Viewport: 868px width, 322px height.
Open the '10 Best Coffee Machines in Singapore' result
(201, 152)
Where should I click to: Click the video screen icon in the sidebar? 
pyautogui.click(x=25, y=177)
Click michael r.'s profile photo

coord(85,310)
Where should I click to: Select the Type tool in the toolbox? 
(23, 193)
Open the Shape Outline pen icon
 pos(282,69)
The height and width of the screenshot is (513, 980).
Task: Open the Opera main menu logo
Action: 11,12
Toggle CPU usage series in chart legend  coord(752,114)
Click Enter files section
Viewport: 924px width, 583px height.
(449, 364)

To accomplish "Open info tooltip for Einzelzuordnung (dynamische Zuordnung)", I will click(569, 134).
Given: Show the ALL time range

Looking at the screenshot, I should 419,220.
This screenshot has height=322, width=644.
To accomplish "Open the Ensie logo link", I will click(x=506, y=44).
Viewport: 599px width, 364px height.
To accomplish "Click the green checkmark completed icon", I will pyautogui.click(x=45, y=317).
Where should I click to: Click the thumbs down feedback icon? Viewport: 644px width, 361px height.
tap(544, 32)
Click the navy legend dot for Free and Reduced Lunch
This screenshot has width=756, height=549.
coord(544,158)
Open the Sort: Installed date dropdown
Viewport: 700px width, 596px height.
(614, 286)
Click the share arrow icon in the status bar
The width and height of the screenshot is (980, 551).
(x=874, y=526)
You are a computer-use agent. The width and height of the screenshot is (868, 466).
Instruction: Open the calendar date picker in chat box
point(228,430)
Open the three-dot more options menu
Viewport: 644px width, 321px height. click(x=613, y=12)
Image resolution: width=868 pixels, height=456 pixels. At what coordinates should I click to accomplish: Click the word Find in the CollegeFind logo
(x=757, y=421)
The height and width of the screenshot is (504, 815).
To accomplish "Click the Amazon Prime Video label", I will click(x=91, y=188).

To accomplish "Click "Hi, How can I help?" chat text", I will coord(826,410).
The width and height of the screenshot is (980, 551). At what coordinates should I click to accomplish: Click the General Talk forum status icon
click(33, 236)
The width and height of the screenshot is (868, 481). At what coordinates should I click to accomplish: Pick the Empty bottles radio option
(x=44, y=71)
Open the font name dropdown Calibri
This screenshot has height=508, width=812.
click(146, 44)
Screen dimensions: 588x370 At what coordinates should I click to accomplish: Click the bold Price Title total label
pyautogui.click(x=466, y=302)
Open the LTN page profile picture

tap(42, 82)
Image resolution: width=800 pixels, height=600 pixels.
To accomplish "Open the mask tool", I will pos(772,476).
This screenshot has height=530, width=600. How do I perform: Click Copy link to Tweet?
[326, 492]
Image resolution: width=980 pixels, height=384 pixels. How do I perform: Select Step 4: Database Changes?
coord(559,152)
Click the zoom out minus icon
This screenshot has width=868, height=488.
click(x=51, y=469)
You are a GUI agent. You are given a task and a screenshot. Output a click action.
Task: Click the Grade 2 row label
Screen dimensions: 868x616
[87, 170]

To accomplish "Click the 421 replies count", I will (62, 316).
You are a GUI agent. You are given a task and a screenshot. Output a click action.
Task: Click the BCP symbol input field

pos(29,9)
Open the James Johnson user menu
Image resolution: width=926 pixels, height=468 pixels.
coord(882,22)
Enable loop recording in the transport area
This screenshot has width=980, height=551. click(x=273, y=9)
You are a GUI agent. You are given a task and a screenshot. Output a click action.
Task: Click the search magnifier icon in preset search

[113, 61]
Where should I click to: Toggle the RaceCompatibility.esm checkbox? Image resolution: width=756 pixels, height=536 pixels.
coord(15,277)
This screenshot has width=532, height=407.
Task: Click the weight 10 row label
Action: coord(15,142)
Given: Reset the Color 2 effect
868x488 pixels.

◇ ◇ ◇ ◇ ◇ ◇ ◇

■ **Your assignment**:
Could you please print the entire listing exactly?

■ **Written reply**:
Viewport: 868px width, 322px height.
Open the '10 Best Coffee Machines in Singapore' result
(201, 152)
Where should I click to: Click the video screen icon in the sidebar? 
pyautogui.click(x=25, y=177)
Click michael r.'s profile photo

coord(85,310)
Where should I click to: Select the Type tool in the toolbox? 
(23, 193)
Open the Shape Outline pen icon
 pos(282,69)
The height and width of the screenshot is (513, 980).
Task: Open the Opera main menu logo
Action: 11,12
Toggle CPU usage series in chart legend  coord(752,114)
Click Enter files section
Viewport: 924px width, 583px height.
(449, 364)

To accomplish "Open info tooltip for Einzelzuordnung (dynamische Zuordnung)", I will click(569, 134).
Given: Show the ALL time range

Looking at the screenshot, I should 419,220.
This screenshot has height=322, width=644.
To accomplish "Open the Ensie logo link", I will click(x=506, y=44).
Viewport: 599px width, 364px height.
To accomplish "Click the green checkmark completed icon", I will pyautogui.click(x=45, y=317).
Where should I click to: Click the thumbs down feedback icon? Viewport: 644px width, 361px height.
tap(544, 32)
Click the navy legend dot for Free and Reduced Lunch
This screenshot has width=756, height=549.
coord(544,158)
Open the Sort: Installed date dropdown
Viewport: 700px width, 596px height.
(614, 286)
Click the share arrow icon in the status bar
The width and height of the screenshot is (980, 551).
(x=874, y=526)
You are a computer-use agent. The width and height of the screenshot is (868, 466).
Instruction: Open the calendar date picker in chat box
point(228,430)
Open the three-dot more options menu
Viewport: 644px width, 321px height. click(x=613, y=12)
Image resolution: width=868 pixels, height=456 pixels. At what coordinates should I click to accomplish: Click the word Find in the CollegeFind logo
(x=757, y=421)
The height and width of the screenshot is (504, 815).
To accomplish "Click the Amazon Prime Video label", I will click(x=91, y=188).

To accomplish "Click "Hi, How can I help?" chat text", I will coord(826,410).
The width and height of the screenshot is (980, 551). At what coordinates should I click to accomplish: Click the General Talk forum status icon
click(33, 236)
The width and height of the screenshot is (868, 481). At what coordinates should I click to accomplish: Pick the Empty bottles radio option
(x=44, y=71)
Open the font name dropdown Calibri
This screenshot has height=508, width=812.
click(146, 44)
Screen dimensions: 588x370 At what coordinates should I click to accomplish: Click the bold Price Title total label
pyautogui.click(x=466, y=302)
Open the LTN page profile picture

tap(42, 82)
Image resolution: width=800 pixels, height=600 pixels.
To accomplish "Open the mask tool", I will pos(772,476).
This screenshot has height=530, width=600. How do I perform: Click Copy link to Tweet?
[326, 492]
Image resolution: width=980 pixels, height=384 pixels. How do I perform: Select Step 4: Database Changes?
coord(559,152)
Click the zoom out minus icon
This screenshot has width=868, height=488.
click(x=51, y=469)
You are a GUI agent. You are given a task and a screenshot. Output a click action.
Task: Click the Grade 2 row label
Screen dimensions: 868x616
[87, 170]

To accomplish "Click the 421 replies count", I will (62, 316).
You are a GUI agent. You are given a task and a screenshot. Output a click action.
Task: Click the BCP symbol input field

pos(29,9)
Open the James Johnson user menu
Image resolution: width=926 pixels, height=468 pixels.
coord(882,22)
Enable loop recording in the transport area
This screenshot has width=980, height=551. click(x=273, y=9)
You are a GUI agent. You are given a task and a screenshot. Output a click action.
Task: Click the search magnifier icon in preset search

[113, 61]
Where should I click to: Toggle the RaceCompatibility.esm checkbox? Image resolution: width=756 pixels, height=536 pixels.
coord(15,277)
This screenshot has width=532, height=407.
Task: Click the weight 10 row label
Action: coord(15,142)
Given: Reset the Color 2 effect
868x488 pixels.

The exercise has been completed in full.